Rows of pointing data
****************

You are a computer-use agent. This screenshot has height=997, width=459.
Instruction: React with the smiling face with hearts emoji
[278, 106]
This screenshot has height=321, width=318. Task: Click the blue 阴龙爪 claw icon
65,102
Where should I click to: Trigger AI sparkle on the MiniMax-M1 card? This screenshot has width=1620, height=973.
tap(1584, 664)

****************

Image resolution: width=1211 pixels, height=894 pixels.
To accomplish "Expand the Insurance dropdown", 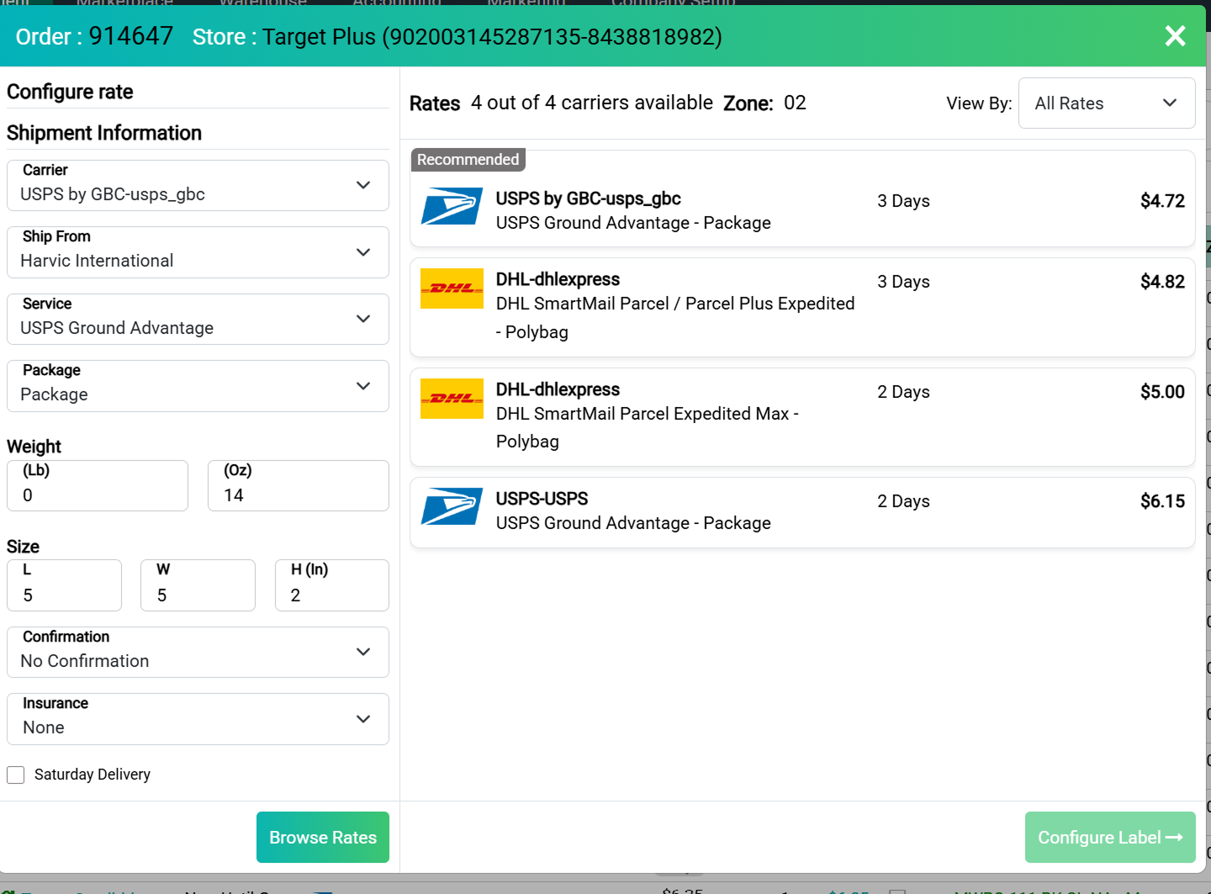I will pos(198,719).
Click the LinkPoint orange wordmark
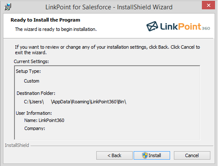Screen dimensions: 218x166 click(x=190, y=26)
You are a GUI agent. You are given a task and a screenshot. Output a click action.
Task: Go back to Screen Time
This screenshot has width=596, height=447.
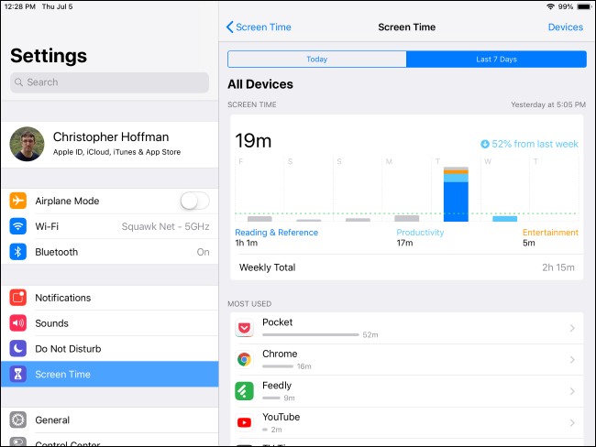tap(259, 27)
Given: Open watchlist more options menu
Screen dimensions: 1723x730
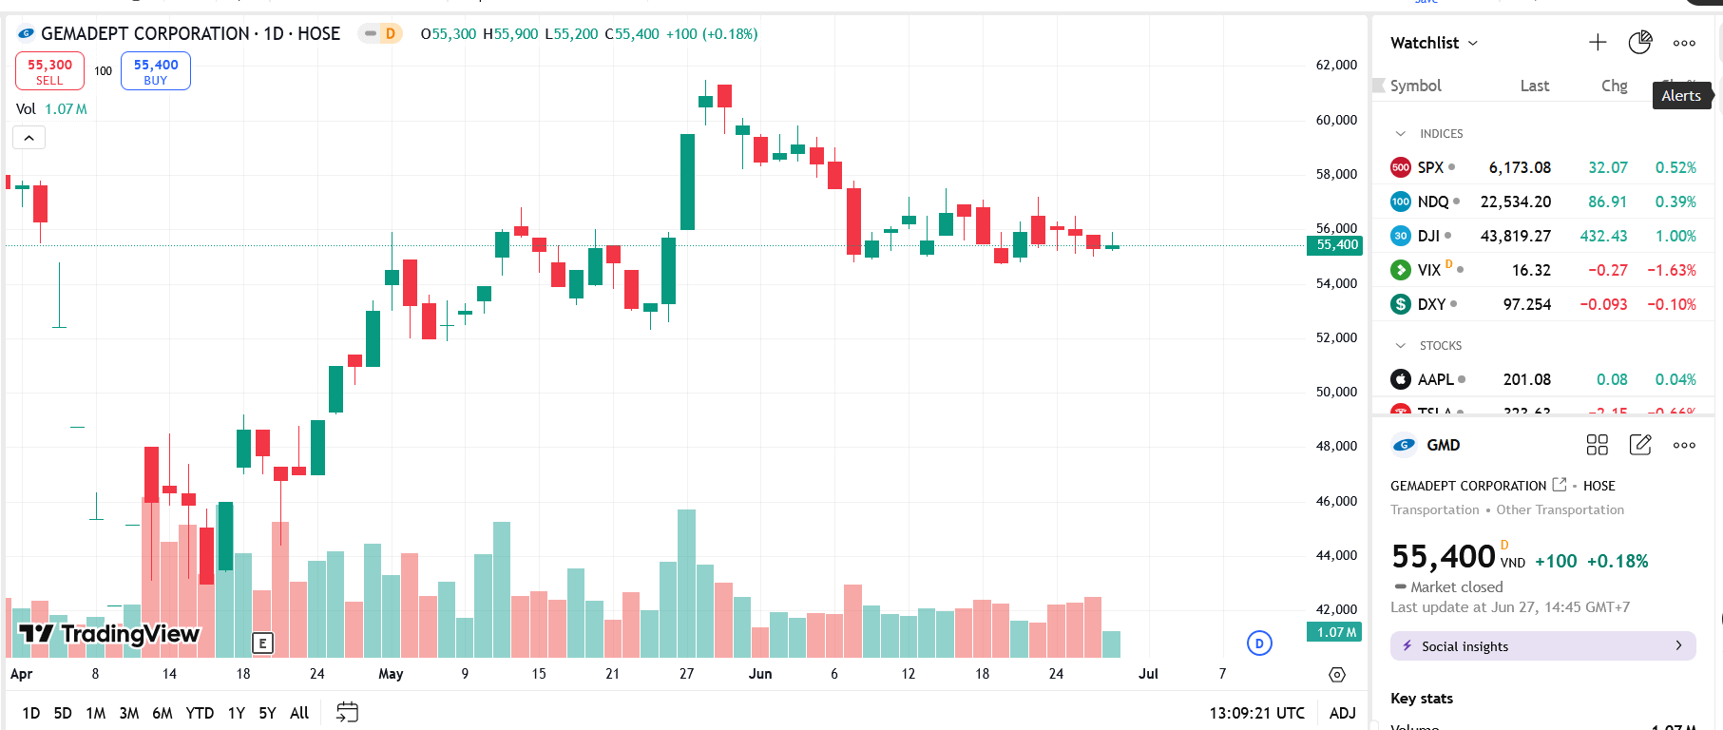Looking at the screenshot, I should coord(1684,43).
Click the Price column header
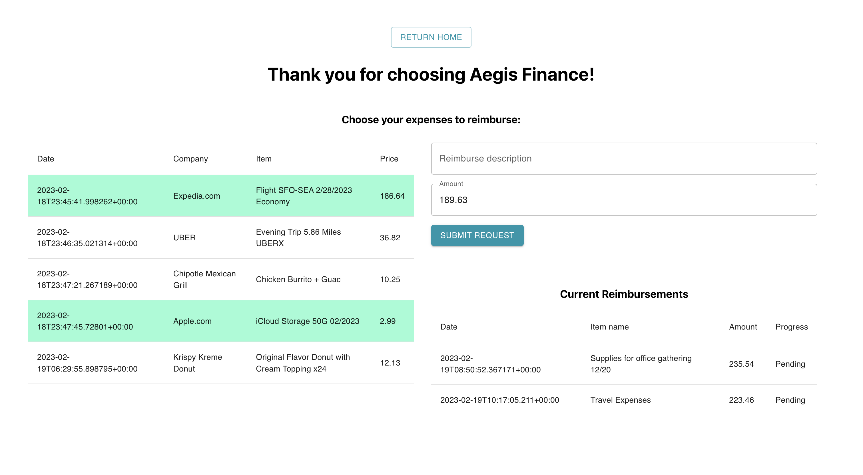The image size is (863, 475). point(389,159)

****************

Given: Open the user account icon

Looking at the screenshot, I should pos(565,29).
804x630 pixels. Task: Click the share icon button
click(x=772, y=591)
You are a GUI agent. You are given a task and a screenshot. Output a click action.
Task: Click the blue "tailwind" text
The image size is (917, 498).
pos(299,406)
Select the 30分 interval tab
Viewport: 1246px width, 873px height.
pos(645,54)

****************

[What the task asks]
Output the part of the rows that opens with the line containing "Select the 30分 interval tab" and closes with the line containing "pos(645,54)" as a Markdown table with the columns Nr and Value, numbering each line and skipping blank lines.

[Written solution]
| Nr | Value |
|---|---|
| 1 | Select the 30分 interval tab |
| 2 | Viewport: 1246px width, 873px height. |
| 3 | pos(645,54) |